** PROBLEM TO WORK ON **
Each line below with the word "computer" needs to be copied.

*** Opening MATERIAL SUPPLIED ***

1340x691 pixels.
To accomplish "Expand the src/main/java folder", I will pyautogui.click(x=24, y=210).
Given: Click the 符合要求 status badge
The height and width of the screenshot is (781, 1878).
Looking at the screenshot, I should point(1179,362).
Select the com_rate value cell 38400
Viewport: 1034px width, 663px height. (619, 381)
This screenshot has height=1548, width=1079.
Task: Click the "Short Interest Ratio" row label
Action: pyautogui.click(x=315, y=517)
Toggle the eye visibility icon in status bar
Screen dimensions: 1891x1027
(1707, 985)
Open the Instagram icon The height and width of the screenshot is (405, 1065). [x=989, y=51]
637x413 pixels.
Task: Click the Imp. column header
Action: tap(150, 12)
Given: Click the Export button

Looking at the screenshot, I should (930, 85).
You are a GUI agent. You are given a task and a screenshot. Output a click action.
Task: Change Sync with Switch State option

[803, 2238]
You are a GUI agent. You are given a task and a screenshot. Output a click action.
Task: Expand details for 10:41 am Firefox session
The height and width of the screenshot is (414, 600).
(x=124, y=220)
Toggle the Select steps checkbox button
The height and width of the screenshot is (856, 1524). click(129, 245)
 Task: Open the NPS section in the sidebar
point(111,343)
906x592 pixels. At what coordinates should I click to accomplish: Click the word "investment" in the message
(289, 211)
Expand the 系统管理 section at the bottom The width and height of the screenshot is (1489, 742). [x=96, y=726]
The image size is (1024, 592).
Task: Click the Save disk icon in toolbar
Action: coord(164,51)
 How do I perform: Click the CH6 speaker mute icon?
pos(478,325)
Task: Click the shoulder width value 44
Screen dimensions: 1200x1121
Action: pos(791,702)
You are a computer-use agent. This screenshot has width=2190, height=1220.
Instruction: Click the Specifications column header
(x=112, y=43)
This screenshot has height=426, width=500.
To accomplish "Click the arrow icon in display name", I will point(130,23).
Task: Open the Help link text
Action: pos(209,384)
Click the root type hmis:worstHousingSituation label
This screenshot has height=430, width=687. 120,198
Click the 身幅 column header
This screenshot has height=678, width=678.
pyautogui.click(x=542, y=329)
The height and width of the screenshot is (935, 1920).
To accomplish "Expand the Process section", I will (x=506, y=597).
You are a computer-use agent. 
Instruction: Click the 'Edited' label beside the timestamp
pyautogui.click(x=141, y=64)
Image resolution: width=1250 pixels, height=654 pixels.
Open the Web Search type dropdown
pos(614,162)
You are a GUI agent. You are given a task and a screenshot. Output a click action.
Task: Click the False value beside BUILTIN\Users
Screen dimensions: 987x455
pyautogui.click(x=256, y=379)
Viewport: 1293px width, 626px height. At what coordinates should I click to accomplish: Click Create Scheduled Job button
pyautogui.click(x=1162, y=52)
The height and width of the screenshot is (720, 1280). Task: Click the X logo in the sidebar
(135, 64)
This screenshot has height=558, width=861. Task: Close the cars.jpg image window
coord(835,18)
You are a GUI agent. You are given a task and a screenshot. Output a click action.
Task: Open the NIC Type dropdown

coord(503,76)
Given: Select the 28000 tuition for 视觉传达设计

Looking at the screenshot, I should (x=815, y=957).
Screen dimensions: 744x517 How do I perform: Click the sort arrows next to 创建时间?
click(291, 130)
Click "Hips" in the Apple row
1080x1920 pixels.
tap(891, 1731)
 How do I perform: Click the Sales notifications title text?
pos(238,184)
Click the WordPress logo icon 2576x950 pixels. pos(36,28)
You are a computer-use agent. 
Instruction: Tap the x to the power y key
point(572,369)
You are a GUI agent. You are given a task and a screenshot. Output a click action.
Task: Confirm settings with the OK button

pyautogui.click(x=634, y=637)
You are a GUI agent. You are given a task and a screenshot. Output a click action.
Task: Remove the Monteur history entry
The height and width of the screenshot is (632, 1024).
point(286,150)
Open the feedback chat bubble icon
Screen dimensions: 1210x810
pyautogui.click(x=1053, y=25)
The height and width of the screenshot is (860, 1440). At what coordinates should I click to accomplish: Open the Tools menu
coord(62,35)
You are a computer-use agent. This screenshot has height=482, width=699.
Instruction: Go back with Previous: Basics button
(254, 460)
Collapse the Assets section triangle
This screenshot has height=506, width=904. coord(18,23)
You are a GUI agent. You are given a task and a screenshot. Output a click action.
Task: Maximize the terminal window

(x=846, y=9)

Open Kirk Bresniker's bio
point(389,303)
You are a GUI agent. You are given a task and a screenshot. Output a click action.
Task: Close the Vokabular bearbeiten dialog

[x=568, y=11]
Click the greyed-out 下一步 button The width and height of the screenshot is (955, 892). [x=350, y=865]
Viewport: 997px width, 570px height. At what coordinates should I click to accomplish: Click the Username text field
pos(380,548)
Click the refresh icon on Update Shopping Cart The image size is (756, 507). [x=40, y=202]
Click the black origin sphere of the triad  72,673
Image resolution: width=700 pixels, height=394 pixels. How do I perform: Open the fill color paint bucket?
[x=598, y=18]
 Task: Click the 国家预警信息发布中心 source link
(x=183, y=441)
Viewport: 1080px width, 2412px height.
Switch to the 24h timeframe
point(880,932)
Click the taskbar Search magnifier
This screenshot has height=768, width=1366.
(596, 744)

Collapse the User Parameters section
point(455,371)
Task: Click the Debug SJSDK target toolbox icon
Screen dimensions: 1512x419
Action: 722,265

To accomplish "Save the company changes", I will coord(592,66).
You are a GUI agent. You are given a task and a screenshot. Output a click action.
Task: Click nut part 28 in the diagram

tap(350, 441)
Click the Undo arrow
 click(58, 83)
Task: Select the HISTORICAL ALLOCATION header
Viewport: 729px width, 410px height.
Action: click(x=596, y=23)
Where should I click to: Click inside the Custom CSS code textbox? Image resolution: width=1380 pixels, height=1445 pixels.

*** Closing MATERIAL SUPPLIED ***

** WRITTEN RESPONSE **
You are a computer-use agent. This screenshot has width=2190, height=1220.
You are a computer-use agent. 
You are a computer-use agent. 
You are a computer-use agent. This screenshot has height=482, width=699.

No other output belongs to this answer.